Bruxelles Le PS devrait annoncer son choix ce vendredi, voire jeudi soir. Une coalition PS, Ecolo, Défi tient toujours la corde.

Ce n’est plus qu’une question d’heures. Selon nos informations, un accord de principe visant à entamer des négociations en Région bruxelloise devrait être conclu entre les partis francophones ce vendredi, voire déjà ce jeudi soir. "À moins que Défi nous annonce demain que son négociateur en chef et futur formateur s’appelle Bernard Clerfayt, il n’y a pas de raison que l’on change notre plan initial", commente anonymement une source socialiste bien informée. Ce plan initial, précisément, c’est la fameuse coalition francophone qui regroupe le PS, les écologistes et Défi.

Depuis le début des consultations politiques, c’est clairement cette alliance qui tient la corde à Bruxelles. "Et, disons-le clairement, ce n’est pas la coalition de Laurette, c’est celle de Rudi", confie ce même interlocuteur.

Pour rappel, en tant que première force politique francophone en Région bruxelloise, c’est Laurette Onkelinx, présidente de la Fédération bruxelloise du Parti socialiste, et Rudi Vervoort qui ont la main sur les négociations régionales.

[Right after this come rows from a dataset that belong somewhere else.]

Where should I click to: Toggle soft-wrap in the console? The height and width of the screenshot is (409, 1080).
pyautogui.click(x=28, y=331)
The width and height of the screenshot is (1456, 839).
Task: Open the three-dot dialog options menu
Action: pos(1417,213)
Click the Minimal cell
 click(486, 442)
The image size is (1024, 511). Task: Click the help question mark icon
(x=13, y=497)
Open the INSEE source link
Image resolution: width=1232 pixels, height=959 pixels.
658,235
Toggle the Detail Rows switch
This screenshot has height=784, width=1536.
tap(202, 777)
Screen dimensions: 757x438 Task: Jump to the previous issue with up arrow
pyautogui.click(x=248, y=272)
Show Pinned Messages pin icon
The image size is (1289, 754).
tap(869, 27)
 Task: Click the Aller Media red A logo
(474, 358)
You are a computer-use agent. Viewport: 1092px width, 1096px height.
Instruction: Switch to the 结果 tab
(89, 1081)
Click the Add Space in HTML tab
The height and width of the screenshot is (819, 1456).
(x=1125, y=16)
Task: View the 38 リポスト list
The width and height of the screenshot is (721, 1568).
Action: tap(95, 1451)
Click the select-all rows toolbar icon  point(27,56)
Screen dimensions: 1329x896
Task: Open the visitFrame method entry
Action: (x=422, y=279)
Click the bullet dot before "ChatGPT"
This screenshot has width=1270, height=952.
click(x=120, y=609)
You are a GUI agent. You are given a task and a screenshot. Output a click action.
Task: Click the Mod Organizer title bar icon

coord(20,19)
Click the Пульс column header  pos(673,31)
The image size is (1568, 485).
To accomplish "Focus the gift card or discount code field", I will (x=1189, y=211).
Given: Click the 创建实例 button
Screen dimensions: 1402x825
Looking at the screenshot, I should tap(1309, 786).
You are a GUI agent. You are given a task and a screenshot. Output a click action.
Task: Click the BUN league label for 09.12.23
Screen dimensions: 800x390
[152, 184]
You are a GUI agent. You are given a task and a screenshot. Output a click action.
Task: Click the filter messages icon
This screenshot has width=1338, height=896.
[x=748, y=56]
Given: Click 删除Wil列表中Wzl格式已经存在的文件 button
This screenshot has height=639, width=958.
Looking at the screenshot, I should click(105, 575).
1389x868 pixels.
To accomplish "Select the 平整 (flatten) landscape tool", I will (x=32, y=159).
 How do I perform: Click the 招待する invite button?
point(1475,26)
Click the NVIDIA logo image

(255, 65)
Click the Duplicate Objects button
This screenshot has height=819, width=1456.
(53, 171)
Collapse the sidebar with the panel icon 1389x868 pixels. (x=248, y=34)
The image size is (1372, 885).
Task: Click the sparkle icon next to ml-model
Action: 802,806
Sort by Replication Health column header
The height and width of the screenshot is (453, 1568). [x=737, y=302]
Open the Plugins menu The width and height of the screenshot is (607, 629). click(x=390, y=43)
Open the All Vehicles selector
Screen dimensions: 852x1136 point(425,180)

La semaine dernière, le CDH - désormais moribond dans la capitale - a choisi les bancs de l’opposition. Le PTB, lui, a conditionné sa participation à un futur exécutif bruxellois à l’impérative présence de son pendant flamand du PVDA. "Cela signifie que deux partis se sont mis hors-jeu", commentait illico Laurette Onkelinx. Autant dire que le compte du parti marxiste paraît réglé dans la capitale.

Reste cette équation mathématique : outre Ecolo en guise de second partenaire, qui de Défi ou du MR montera dans le futur attelage gouvernemental comme troisième larron ? "Il y a un axe Vervoort-Maingain qui existe depuis des années, nous assure-t-on en coulisse. Il ne faut pas le sous-estimer. Mais l’homme dont il faut se méfier aujourd’hui, c’est Bernard Clerfayt." Il est vrai que l’actuel bourgmestre de Schaerbeek - jadis rival politique d’Onkelinx à l’échelon local - et tête de liste Défi à Bruxelles n’a jamais caché son positionnement politique davantage marqué à droite que son président de parti, Olivier Maingain. "Si c’est Bernard qui négocie l’accord de gouvernement pour Défi, il va y avoir un problème. Car si c’est pour avoir la copie du MR avec Clerfayt, autant prendre l’original." Comprenez : la porte n’est pas encore fermée pour le MR bruxellois.

Contacté, Bernard Clerfayt réplique sèchement : "Depuis quand est-ce le PS qui décide de qui va négocier pour notre parti ?" Dans les rangs du président Maingain, le message est clair : "Si nous sommes invités à négocier, c’est Olivier Maingain qui conduira la délégation et qui associera Bernard Clerfayt ou d’autres, selon les dossiers à négocier."